TASK TO COMPLETE
Should an entry contain an image, omit it and repeat the rest exactly.

(Stored data entries)

◆ ◆ ◆

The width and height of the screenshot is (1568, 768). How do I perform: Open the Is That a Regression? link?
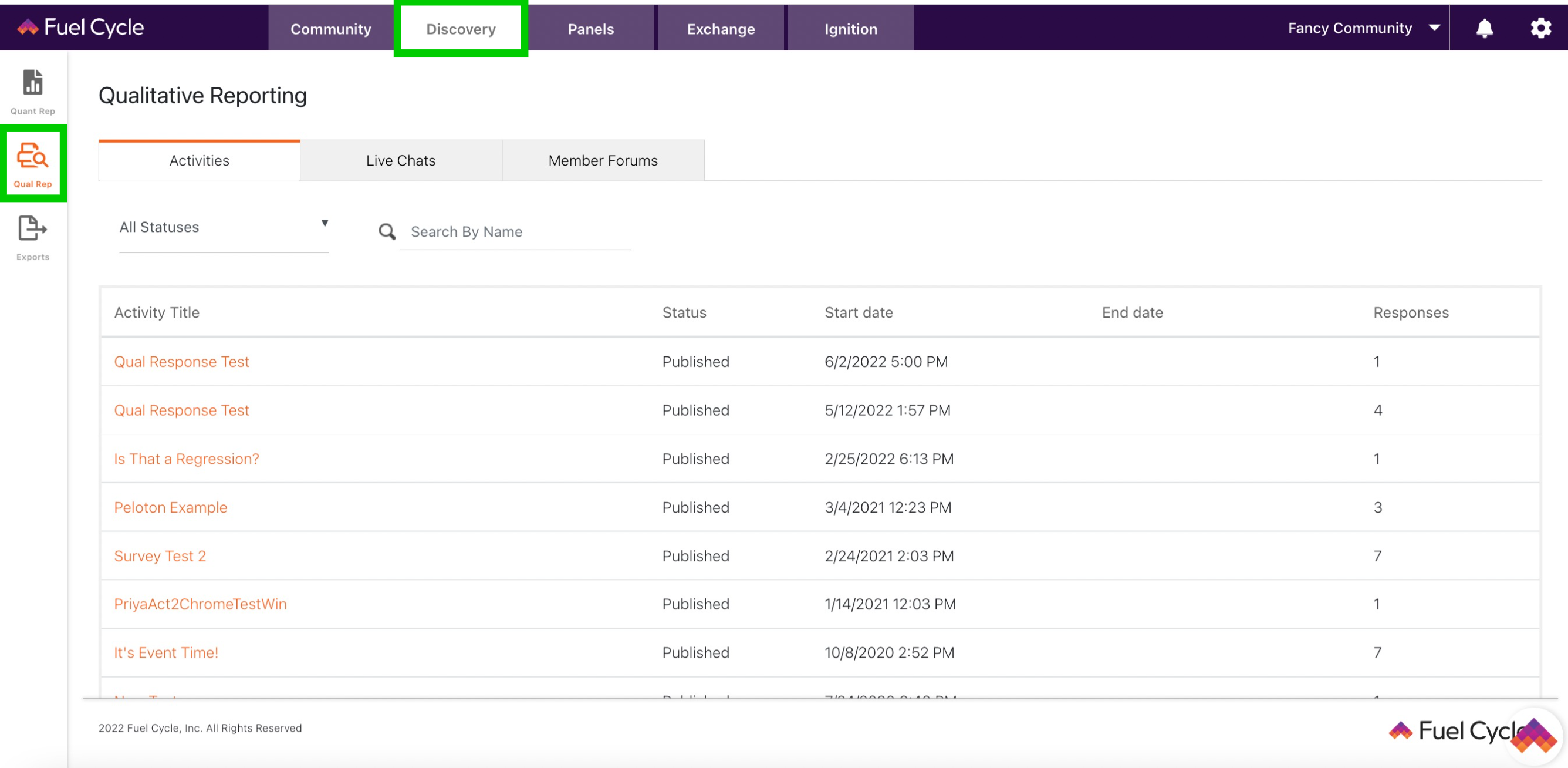point(186,459)
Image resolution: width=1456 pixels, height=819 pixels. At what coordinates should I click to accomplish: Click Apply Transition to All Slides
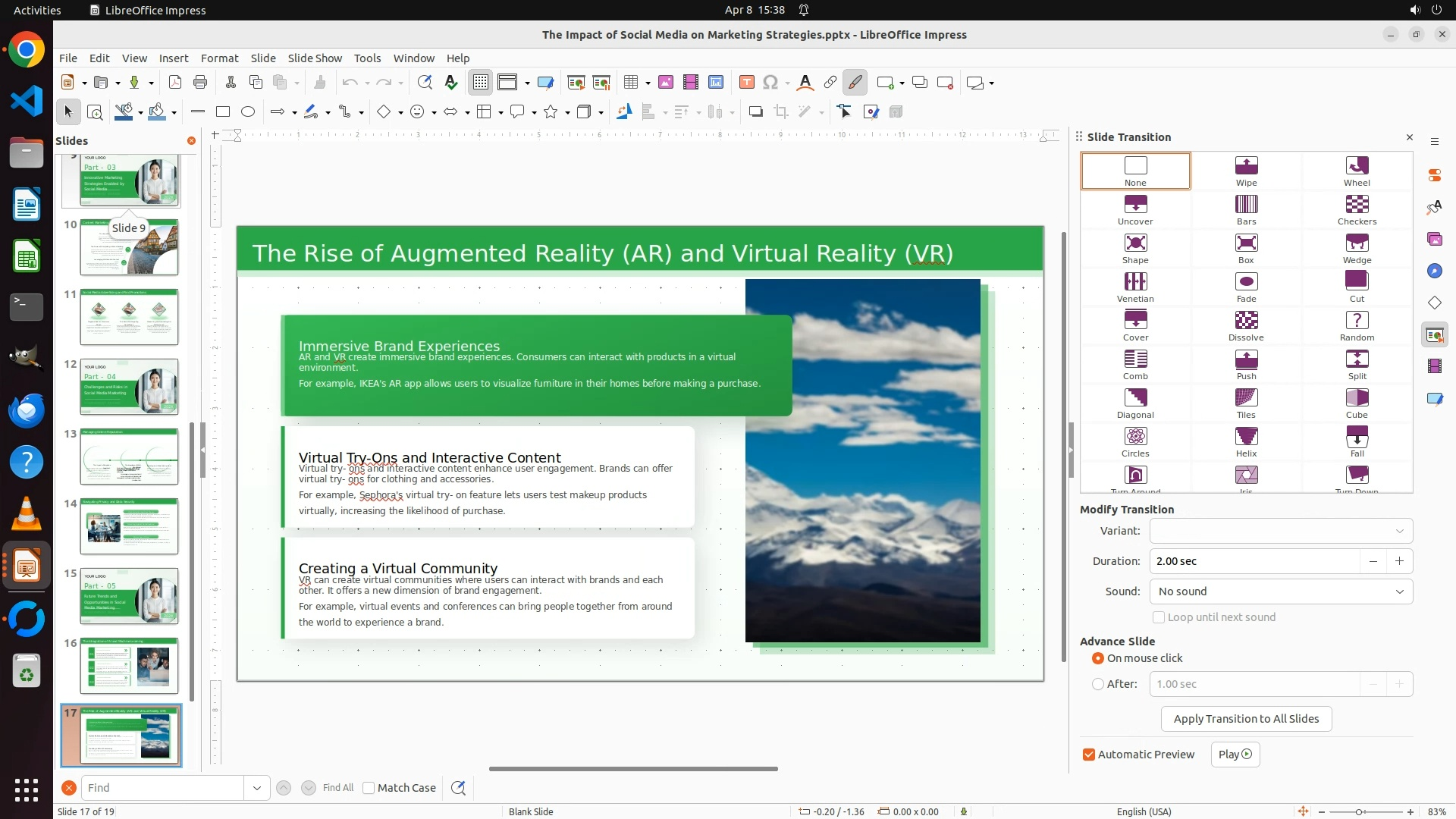point(1246,719)
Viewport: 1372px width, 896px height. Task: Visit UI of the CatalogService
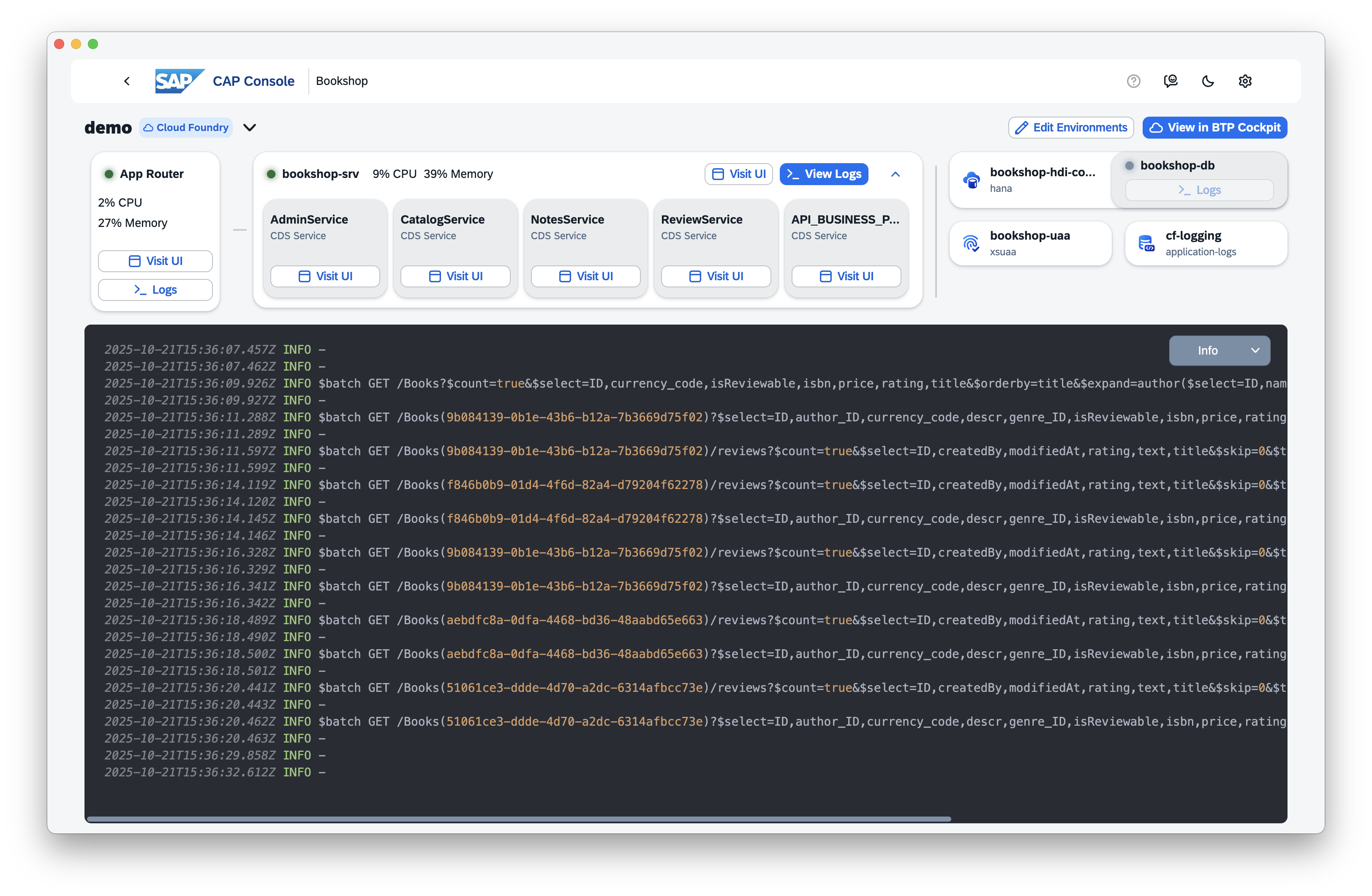click(455, 276)
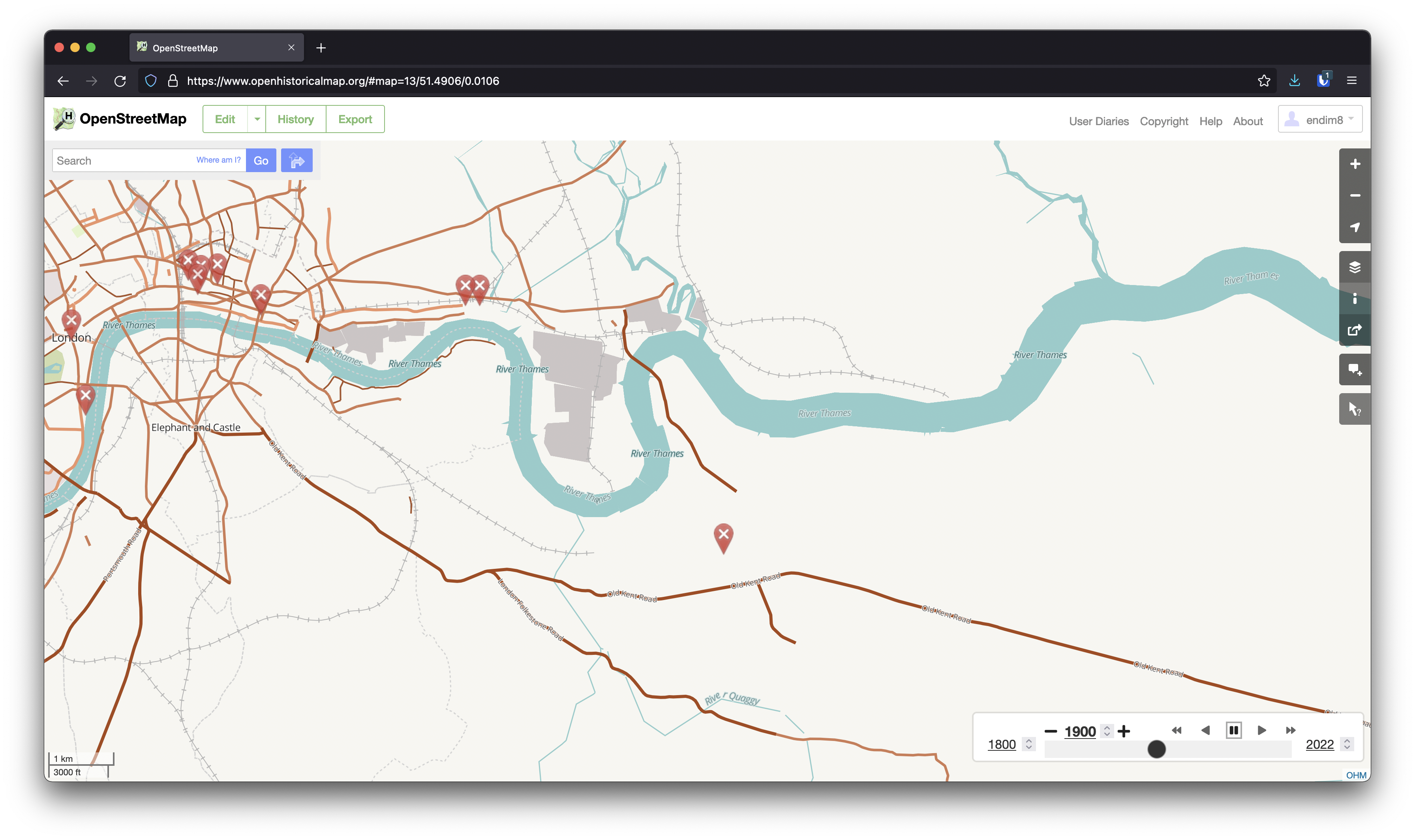
Task: Click the routing directions icon beside search
Action: (x=297, y=160)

◆ ◆ ◆

SOLUTION
The width and height of the screenshot is (1568, 768). How do I perform: Open the Is That a Regression? link?
point(186,459)
Image resolution: width=1456 pixels, height=819 pixels. At what coordinates should I click to accomplish: Click Apply Transition to All Slides
point(1246,719)
Viewport: 1372px width, 896px height. Task: Visit UI of the CatalogService
click(455, 276)
Task: Click the routing directions icon beside search
Action: (x=297, y=160)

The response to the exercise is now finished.